Pendant certaines périodes, notamment en raison de l’installation des nouvelles machines modernisant la machine de Marly, certaines parties du service ont été concédées à des compagnies privées, mais rachetées ensuite par le service des eaux de l’Etat pour garantir l’unité du service. Cela sera le cas des nouvelles pompes construites en 1910 par la Compagnie Hersent et rachetées par l’Etat en 1930.

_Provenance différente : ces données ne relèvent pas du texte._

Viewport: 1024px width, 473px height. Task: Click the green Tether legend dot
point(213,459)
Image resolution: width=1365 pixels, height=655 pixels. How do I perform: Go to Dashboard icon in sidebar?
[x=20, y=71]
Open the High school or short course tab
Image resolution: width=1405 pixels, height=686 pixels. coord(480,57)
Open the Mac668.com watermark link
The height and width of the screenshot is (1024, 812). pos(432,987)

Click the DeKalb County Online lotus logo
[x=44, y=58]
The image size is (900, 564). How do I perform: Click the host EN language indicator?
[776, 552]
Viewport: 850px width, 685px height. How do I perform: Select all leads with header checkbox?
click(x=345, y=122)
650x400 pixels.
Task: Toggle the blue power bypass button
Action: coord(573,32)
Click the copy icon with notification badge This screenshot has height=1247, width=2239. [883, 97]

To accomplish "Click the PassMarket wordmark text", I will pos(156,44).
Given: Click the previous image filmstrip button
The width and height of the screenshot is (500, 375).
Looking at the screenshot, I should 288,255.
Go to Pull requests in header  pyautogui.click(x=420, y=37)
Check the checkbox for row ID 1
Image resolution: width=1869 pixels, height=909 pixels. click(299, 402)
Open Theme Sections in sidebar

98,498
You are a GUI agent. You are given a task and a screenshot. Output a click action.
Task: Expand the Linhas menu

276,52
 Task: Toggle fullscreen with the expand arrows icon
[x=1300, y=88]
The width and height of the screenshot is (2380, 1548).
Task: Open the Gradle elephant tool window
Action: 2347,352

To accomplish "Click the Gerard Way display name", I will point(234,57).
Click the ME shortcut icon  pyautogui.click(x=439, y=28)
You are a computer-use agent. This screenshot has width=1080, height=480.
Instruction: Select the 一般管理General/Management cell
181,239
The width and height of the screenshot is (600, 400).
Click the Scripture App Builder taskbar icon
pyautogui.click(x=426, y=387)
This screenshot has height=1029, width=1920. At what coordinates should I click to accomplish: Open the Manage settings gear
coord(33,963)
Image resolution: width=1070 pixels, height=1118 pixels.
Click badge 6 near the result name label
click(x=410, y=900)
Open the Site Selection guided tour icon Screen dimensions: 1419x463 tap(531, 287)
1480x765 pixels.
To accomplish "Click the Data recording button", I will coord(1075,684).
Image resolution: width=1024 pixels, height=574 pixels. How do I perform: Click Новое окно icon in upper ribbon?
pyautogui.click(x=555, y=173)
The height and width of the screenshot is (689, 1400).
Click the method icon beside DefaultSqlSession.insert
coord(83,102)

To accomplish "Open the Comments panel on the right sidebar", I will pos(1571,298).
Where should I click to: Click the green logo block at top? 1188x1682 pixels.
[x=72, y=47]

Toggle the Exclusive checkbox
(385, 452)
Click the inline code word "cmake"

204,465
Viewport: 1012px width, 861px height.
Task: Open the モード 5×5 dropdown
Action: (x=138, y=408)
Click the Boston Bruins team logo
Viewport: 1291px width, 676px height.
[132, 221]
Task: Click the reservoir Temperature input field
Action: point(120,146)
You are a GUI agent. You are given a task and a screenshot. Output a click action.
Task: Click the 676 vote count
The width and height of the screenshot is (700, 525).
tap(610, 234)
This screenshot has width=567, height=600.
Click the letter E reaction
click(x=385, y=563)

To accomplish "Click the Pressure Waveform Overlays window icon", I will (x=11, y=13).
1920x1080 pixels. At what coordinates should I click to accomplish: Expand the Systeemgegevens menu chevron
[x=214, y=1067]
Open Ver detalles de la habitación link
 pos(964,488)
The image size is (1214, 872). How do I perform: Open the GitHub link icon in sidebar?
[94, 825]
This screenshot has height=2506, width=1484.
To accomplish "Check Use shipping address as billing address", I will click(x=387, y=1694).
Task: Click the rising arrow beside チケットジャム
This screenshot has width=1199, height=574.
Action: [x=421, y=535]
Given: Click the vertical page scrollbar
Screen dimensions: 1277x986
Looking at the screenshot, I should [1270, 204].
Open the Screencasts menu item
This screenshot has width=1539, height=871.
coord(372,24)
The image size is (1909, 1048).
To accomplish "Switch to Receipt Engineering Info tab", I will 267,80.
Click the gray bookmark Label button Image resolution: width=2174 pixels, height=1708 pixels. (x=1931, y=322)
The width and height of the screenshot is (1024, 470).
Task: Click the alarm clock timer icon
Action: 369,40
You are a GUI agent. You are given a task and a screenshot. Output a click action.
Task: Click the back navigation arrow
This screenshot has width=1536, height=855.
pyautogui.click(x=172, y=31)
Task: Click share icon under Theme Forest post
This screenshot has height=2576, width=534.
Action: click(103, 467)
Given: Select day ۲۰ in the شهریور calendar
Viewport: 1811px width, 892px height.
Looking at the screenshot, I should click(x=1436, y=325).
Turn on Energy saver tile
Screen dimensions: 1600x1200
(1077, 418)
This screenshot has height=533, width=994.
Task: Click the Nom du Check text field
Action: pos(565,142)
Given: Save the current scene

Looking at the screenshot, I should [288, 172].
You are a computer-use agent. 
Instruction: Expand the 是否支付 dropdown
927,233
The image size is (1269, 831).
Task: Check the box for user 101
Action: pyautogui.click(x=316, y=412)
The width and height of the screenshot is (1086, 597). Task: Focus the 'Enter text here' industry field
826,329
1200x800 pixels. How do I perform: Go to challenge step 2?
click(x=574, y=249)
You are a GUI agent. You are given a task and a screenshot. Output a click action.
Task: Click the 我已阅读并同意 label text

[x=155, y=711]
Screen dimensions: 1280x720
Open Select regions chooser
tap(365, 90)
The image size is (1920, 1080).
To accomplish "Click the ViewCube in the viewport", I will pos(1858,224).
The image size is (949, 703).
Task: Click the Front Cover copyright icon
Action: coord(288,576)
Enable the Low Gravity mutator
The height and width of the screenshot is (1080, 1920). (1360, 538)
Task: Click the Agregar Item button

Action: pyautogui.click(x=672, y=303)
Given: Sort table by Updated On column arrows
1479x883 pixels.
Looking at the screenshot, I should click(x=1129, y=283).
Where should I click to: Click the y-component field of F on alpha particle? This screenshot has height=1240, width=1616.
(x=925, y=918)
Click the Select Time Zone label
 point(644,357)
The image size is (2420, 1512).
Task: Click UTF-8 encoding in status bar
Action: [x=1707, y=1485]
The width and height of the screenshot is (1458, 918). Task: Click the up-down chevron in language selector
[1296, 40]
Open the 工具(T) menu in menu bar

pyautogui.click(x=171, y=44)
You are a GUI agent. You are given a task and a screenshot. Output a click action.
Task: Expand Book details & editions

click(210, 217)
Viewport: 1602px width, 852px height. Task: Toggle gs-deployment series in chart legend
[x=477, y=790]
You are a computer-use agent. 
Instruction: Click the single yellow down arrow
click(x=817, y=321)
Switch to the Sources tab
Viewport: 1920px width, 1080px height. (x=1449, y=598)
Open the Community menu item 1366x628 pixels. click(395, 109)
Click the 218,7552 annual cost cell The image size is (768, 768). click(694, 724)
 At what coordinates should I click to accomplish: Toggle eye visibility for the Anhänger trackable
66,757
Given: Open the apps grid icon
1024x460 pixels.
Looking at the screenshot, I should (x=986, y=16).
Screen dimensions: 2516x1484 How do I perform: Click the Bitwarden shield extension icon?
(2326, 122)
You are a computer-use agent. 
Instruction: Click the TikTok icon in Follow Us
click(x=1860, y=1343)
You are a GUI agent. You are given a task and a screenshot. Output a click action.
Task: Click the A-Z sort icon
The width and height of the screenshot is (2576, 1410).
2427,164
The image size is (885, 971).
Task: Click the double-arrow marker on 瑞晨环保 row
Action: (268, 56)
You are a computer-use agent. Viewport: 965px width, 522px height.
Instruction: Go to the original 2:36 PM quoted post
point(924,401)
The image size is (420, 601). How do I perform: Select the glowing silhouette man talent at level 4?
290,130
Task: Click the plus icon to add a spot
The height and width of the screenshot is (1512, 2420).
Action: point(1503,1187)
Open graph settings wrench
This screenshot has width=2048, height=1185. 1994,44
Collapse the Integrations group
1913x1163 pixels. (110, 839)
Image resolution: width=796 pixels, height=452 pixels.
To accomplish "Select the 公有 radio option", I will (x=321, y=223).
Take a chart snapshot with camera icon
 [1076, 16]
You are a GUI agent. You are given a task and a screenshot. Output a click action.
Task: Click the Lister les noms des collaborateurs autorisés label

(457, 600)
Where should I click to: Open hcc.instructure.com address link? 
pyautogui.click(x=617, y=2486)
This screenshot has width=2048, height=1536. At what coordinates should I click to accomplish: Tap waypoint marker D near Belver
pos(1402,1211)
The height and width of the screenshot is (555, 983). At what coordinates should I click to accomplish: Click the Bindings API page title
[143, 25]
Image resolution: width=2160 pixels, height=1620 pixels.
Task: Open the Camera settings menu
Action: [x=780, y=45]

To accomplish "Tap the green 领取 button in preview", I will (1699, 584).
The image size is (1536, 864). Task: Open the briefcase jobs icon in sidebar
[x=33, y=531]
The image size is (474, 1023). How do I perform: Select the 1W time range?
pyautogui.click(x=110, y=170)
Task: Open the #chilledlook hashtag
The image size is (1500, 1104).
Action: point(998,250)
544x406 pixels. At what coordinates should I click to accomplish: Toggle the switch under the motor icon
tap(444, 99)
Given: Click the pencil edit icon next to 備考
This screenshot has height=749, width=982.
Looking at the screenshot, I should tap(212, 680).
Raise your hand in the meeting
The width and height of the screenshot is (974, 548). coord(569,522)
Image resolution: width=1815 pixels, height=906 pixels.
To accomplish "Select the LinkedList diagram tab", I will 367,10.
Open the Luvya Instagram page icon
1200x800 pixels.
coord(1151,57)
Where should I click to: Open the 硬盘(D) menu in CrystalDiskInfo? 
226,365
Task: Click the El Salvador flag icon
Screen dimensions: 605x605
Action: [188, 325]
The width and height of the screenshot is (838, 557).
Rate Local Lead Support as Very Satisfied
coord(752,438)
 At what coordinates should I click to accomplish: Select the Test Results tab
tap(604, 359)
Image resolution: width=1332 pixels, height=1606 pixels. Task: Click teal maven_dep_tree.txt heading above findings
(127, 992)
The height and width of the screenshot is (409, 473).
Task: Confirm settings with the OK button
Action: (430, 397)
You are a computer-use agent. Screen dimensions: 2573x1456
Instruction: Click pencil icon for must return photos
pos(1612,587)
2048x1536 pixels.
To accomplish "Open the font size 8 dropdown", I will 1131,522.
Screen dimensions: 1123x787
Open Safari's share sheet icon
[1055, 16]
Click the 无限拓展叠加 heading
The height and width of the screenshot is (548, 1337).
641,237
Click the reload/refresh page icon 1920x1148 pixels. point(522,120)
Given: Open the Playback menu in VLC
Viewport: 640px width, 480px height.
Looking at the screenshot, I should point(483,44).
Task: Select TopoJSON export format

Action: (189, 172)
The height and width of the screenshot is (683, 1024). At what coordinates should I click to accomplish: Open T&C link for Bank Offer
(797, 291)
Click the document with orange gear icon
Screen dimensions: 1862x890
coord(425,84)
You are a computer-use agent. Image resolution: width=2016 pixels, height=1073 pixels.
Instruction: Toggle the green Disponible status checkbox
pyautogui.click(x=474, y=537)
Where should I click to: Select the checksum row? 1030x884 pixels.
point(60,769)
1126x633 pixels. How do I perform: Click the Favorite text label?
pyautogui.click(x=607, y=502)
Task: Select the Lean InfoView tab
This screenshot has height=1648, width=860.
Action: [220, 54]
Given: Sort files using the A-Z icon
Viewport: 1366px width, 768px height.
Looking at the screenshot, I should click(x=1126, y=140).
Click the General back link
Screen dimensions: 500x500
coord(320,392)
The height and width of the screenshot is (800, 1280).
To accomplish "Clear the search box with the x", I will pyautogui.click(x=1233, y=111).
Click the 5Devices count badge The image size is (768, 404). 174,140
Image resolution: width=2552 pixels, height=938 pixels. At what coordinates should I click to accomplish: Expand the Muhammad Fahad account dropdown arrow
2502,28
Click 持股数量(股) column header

L’importance de la distribution aux services de l’Etat a fait que la situation reste en statut quo jusqu’au 1er

janvier 1980 : « C’est donc ainsi que le Service des Eaux et Fontaines de Versailles, Marly et Saint-Cloud, desservant par un réseau étendu, les habitants de la ville et de quelques cités voisines, a servi courageusement ses abonnés avec des moyens très précaires, pendant près de deux siècles, jusqu’au 31 décembre 1979109

» (Mangerel, 1983, p. 423).

En résumé, d’un côté, la gestion du service des eaux par l’Etat, à travers le ministère de l’Instruction publique et des Beaux-Arts, est préférable à la gestion par les compagnies privées, ces dernières étant considérées comme poursuivant leurs propres intérêts et contre lesquelles les communes ne faisaient pas poids. De l’autre côté, la gestion municipale des services des eaux était tout autant compromis car les maires étaient souvent considérés peu expérimentés dans les questions d’hygiène.

108 AN F/8/205, Note sur le service des eaux de Versailles, 1920.

109 En 1980, le service historique des eaux et fontaines est scindé en deux entités : le service des fontaines de

Versailles et le service de l’eau. Le Syndicat Mixte pour la Gestion du Service des eaux de Versailles et Saint-Cloud (SMGSEVESC) est le maître d’ouvrage du service de production et de distribution de l’eau potable.